Neither the United Nations nor any other organization should be allowed to excuse incompetence or corruption by pointing the finger at other organizations and countries. There were serious faults in the OFF program, inherent in the mixture of political controls and motives behind it, and, as Annan himself said, it was far too ambitious a program for the UN to undertake.

But, it is legitimate to contrast the froth and indignation over OFF with the relative silence from the same critics over the missing funds provided to Iraq. What was immediately apparent was that the UN reconstruction effort proved incapable of defending itself against a politically motivated assault on its integrity. Though there is a big constituency for the United Nations within the United States, it is essentially passive: with a few honorable exceptions, no leading figures stood up to defend the organization. Even as Kofi Annan retired, the stains lingered on both him and the organization.

Among the obvious lessons are that the international community should never impose such draconian economic sanctions on a nation, and that such resolutions should, in any case, contain a sunset clause to prevent veto holders maintaining penalties in pursuit of selfish national interests. The biggest lesson, however, is the need for an independent and strong international civil service in the secretariat. This has not been helped by the failure of successive U.S. administrations to pay UN assessments on time and their tacit connivance in slander campaigns. In an interview with Kofi Annan just before he resigned, he put it with typical understatement: “There have been times when it has been tough, particularly when some people on the Hill or the right wing begin attacking the UN and the secretary general, and no one pulls them back even though that’s the same organization that you are going to turn to tomorrow. If you undermine the organization to that extent, your own population may ask you ‘Why are you going to this organization that you’ve discredited so much?’” Why, indeed?

Notes

1. The Volcker reports are available online at www.iic-offp.org.
2. Jeffrey A. Meyer and Mark G. Califrano, Good Intentions Corrupted: The Oil-for-Food Scandal and the Threat to the U.N., introduction by Paul A. Volcker (New York: PublicAffairs, 2006). WORLD POLICY JOURNAL • WINTER 2006/07

3 comments:

Anonymous said...

I note that the conservatives in the US largely shut the hell up about Oil-for-Food when it was found that the people working hardest to rip it off were Republican-donating oil men based in Houston, Texas: http://phoenixwoman.blogspot.com/2005/05/texas-oil-for-food-scandal.html and http://phoenixwoman.blogspot.com/2005/04/bold-prediction.html (And Chalmers' political contribs are here: http://www.newsmeat.com/fec/bystate_detail.php?st=&last=Chalmers&first=David&city=&zip=&xst=&next=0) I apologize for the crummy formatting -- ever since Blogger went to the new format it screwed up all my old posts, which is one reason why I'm now at WordPress instead.

Anonymous said...

In January 2007, a U.S. district attorney filed charges against him. He denies guilt and cannot be extradited.

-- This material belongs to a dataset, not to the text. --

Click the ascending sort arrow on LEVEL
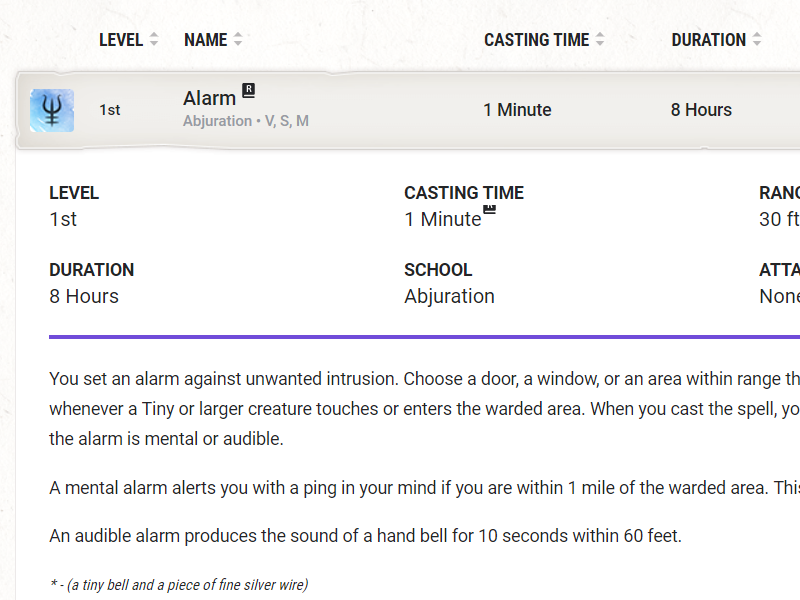 point(153,36)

He's actually been indicted, not merely charged. The UN has stripped him of immunity and warrants for his arrest have been issued through Interpol.

BTW the conservative press hasn't shut up at all about OFF, and only one of the dozens of companies involved was from the US.

Deadline Pundit said...

Cyprus will not extradite its own citizens, so the Interpol warrant is inefffective - he would be best getting the Cypriots to file charges since he would certainly stand a better chance than in a Manhattan court with a grandstanding prosecutor.

And how funny you should disclaim American responsibility today - just as the newspapers carry the tidings that Chevron has admitted buying oil on which kickbacks were paid!